Summary and Q&A: “A Genome-wide Comparison of the Functional Properties of Rare and Common Genetic Variants in Humans”

         May 24, 2011

The common disease-common variant hypothesis has established the foundation of SNP-basis genome-wide association studies for the last several years. However, with few strong associations found, researchers are beginning to consider the effects of rare variants through the burgeoning availability of DNA sequencing.

Qianqian Zhu and Dongliang Ge, of the Center for Human Genome Variation at Duke University, and others recently published on this topic in the American Journal of Human Genetics in the article titled, “A Genome-wide Comparison of the Functional Properties of Rare and Common Genetic Variants in Humans.” They fully sequenced 29 individuals and examined the properties of single nucleotide variants (SNVs) found in functional locations on the genome. They further examined variants found in the exome sequence of some 168 individuals. Extensive simulations were also performed to model the expected patterns of variation in the broader population.

What they found was striking. Less common (or rare) variants were more likely to be found in functional regions than were common variants. Rarer variants are therefore more likely to be relevant to phenotypes, including disease. The authors say that the results improve our understanding of three important aspects of genetic variation. First, they found that regulatory regions, like protein coding regions, show preferential exclusion of common variants relative to rare ones. Second, common variants (frequency above 8-10%) are progressively less likely to have functional consequences as their frequency increases, and for rarer variants it appears that the probability of functional consequences increases with rarity. Lastly, they determined that the phenomenon of positive selection may be rarer than previously thought. When a non-ancestral allele becomes common in the population, it is more likely to be the result of genetic drift of a neutral mutation than the result of a selective advantage.

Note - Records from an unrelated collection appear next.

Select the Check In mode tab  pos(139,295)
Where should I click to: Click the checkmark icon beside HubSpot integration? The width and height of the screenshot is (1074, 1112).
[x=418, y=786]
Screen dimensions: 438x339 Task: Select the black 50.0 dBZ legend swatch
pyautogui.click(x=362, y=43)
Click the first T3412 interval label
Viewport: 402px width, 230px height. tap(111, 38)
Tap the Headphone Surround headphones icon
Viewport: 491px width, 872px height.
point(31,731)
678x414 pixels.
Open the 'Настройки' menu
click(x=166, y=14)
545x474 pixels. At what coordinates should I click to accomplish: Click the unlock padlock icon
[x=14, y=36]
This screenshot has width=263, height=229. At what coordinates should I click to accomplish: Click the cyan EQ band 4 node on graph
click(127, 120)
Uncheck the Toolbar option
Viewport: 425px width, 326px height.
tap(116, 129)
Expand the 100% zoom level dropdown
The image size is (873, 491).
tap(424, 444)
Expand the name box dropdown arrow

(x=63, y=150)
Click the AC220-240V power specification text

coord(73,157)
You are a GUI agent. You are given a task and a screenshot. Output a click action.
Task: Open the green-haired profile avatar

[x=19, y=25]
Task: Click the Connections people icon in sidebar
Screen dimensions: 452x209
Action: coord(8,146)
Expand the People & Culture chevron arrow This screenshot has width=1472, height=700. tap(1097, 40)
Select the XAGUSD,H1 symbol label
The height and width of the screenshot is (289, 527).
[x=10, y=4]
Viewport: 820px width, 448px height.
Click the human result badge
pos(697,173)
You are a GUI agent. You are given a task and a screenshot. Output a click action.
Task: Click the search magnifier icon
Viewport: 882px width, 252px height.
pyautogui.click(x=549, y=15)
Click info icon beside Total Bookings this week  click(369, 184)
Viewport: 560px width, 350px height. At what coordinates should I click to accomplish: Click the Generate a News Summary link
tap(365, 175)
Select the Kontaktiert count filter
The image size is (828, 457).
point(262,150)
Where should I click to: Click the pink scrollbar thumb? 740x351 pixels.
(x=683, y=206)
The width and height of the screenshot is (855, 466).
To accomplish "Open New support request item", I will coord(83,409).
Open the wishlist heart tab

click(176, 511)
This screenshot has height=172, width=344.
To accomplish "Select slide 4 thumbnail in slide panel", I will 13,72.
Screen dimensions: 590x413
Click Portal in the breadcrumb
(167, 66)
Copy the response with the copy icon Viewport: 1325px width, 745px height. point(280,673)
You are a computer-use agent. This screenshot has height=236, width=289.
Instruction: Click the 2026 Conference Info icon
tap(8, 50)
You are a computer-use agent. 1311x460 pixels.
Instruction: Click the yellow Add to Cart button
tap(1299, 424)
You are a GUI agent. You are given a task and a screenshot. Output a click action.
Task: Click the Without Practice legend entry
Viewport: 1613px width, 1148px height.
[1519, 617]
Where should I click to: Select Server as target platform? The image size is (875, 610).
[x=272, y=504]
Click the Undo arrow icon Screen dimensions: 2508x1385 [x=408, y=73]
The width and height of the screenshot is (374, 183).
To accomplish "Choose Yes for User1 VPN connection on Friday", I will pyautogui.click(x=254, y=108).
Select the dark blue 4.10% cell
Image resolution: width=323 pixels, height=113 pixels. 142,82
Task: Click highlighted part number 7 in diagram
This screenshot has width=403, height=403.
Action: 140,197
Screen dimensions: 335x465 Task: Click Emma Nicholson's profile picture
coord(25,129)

I recently sat down with Bryce Christensen, Golden Helix’ Director of Services, to chat about the article:

Jessica: Tell me, Bryce: what major take-away did you get from “A Genome-wide Comparison of the Functional Properties of Rare and Common Genetic Variants in Humans”?

Bryce: The authors did some really nice work to address the question of how much phenotypic variation should be attributed to genetic variants of different frequencies. They showed that within the genomic regions believed to be functionally significant, most of the genetic variants are very rare. I think that a lot of researchers instinctively believed this to be the case, but this is the most thorough investigation that I am aware of to corroborate this fact scientifically. A lot of people are talking about the common disease-rare variant theory, and this paper goes a long way toward confirming it as a valid hypothesis.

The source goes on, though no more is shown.